脊柱管狭窄症の画像所見は臨床症状と関連性がない
エビデンス
その1
高性能の画像診断の普及によって1990年代から脊柱管狭窄症が増加したが、100名の脊柱管狭窄症患者(平均年齢59歳)の臨床症状と画像所見(単純X線撮影・脊髄造影・CT)を比較した結果、両者間に関連性は見出せなかった。http://1.usa.gov/RxEUW4
脊柱管狭窄症の画像所見は臨床症状と関連性のないことが明らかとなったわけですが、興味深いのは、両側性の症状を訴えたのは42%に過ぎないのに、画像所見では患者の89%が両側性の狭窄変化が認められた点です。
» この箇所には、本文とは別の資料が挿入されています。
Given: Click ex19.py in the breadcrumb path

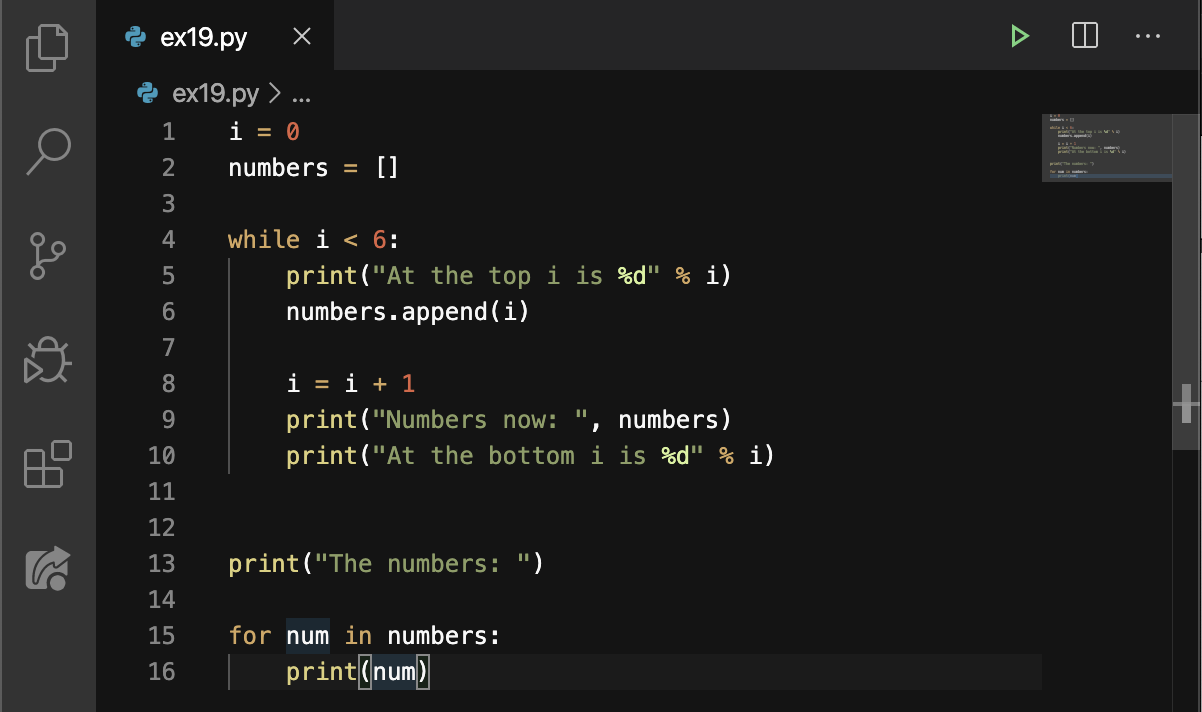Looking at the screenshot, I should tap(215, 94).
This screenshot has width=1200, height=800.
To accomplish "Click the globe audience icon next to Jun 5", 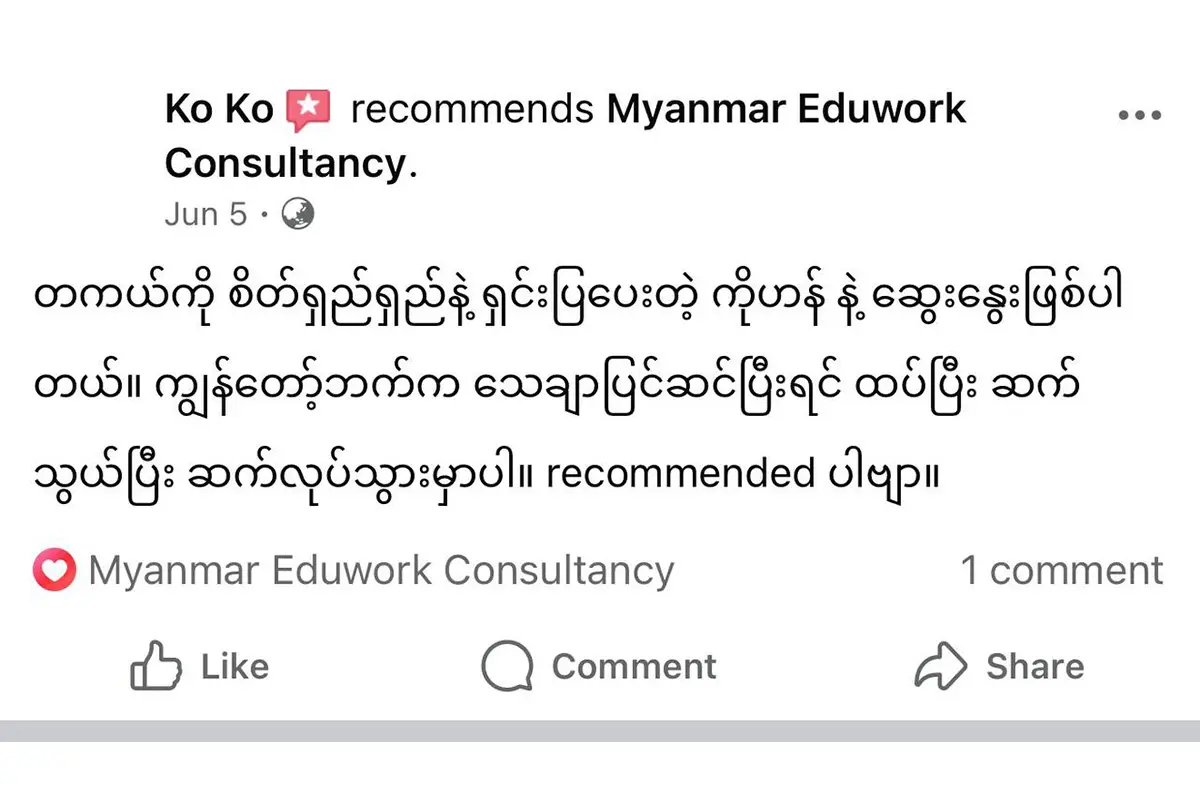I will pyautogui.click(x=298, y=213).
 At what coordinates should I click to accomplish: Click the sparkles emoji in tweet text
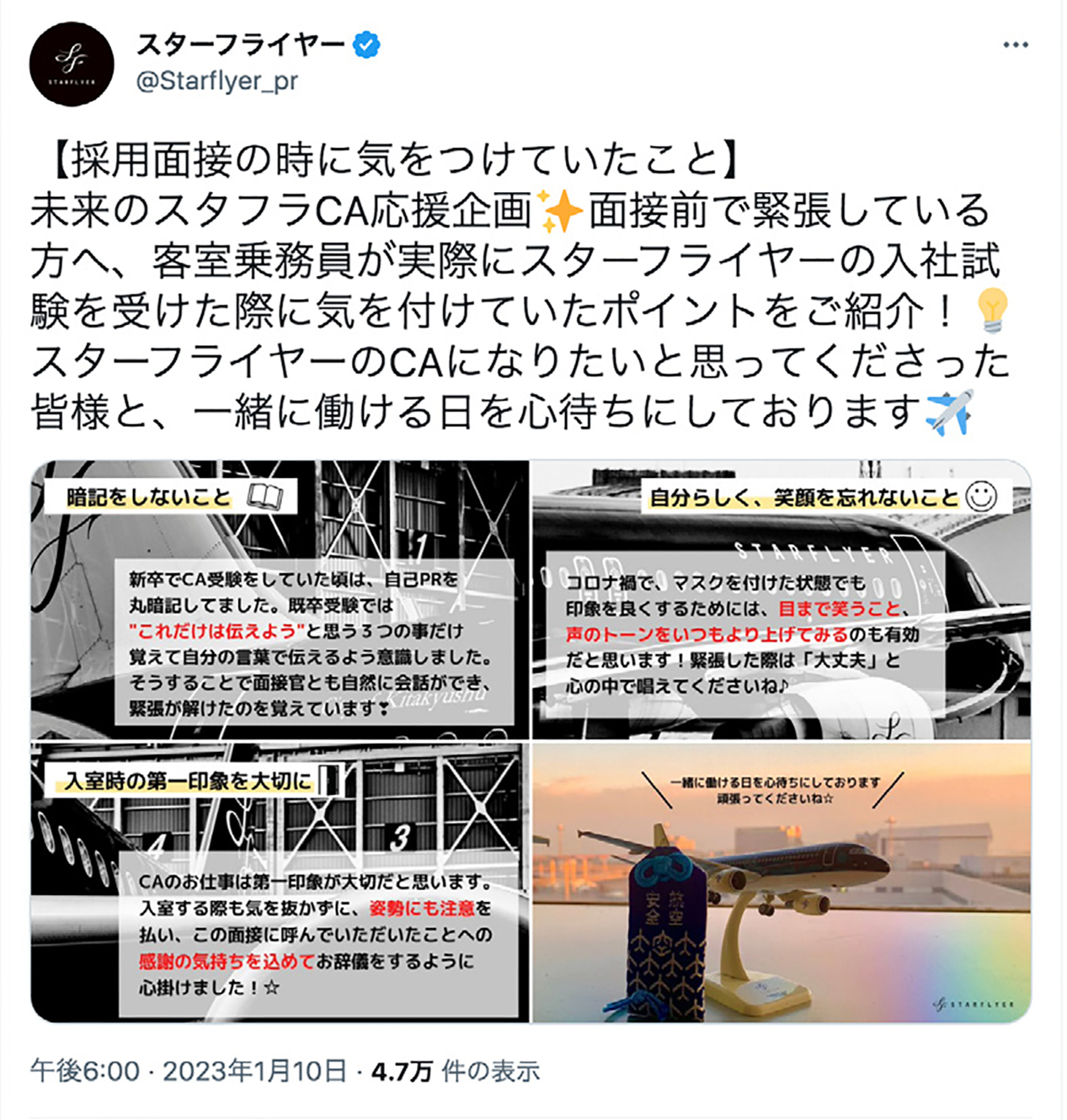[560, 211]
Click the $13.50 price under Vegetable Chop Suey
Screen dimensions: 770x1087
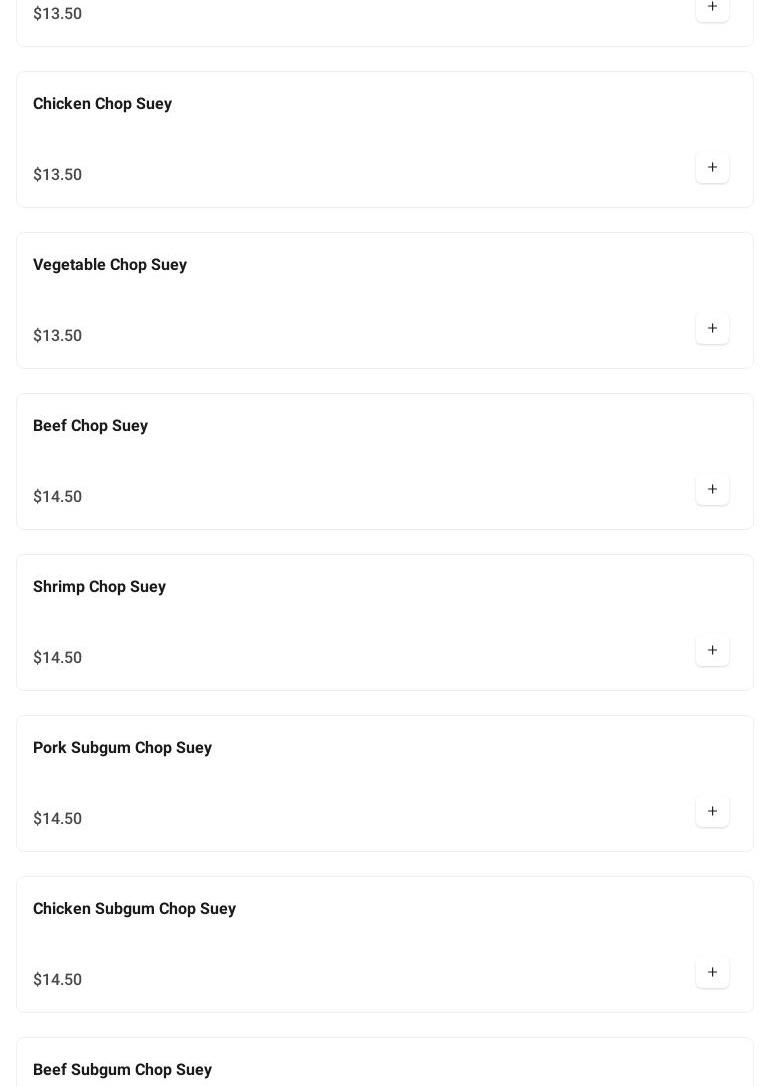pos(58,335)
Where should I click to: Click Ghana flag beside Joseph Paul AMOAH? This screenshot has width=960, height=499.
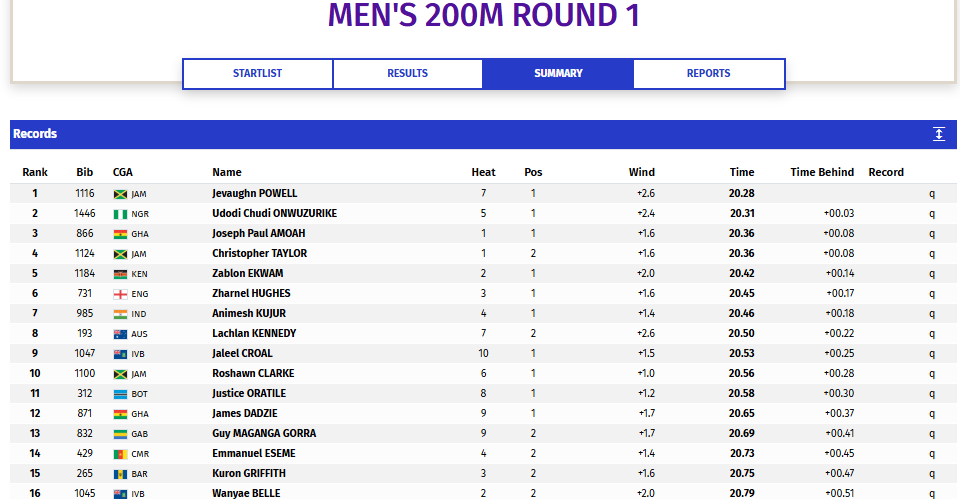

画像検査が増えるに従って今後も新たな病名と患者が増えていくことでしょう。となれば必然的に手術件数も増えることになります。
解釈
画像所見
脊柱管狭窄症に限らず、骨や椎間板の変形と症状は関係ありません。
脊柱管狭窄症は形の分類に過ぎません。
形を整える手段である手術の成績が良くないのも納得です。「見た目を良くする≠痛みを改善する」です。
物の見方
「変形は悪」であるという答えありきの偏った物の見方により、脊柱管狭窄症が見つかると安易に痛みの原因と解釈してしまいます。
世界最速の人間はウサイン・ボルト。
以前、そのウサイン・ボルトの側湾症をテーマにしたテレビ番組がありました。
終始、側湾症(変形は悪)という視点です。
側湾症の為、腰痛もち。
側湾症の為、スタート時のフォームが崩れスピードに乗るまでに時間がかかる。
側湾症がなければもっと速く走れるのに・・・残念という内容。
科学的に側湾症は腰痛との関連性はありませんし、世界最速の人間が側湾症なので、早く走るには側湾症のほうが有利(変形が良)と考えてもよいはずなのに・・・
誤った物の見方や思い込みは、痛みを慢性化させるリスクがあるので気を付けましょう。
新しい腰痛の概念に基ずく治療が有効です。
このような実証研究によって得られた事実を元にして、再構成されました。それまでの患者さんや医療者の経験に頼る対処方法では、効果に再現性がなく却って快復を遅らせたり、慢性化させてしまうことが明らかになりました。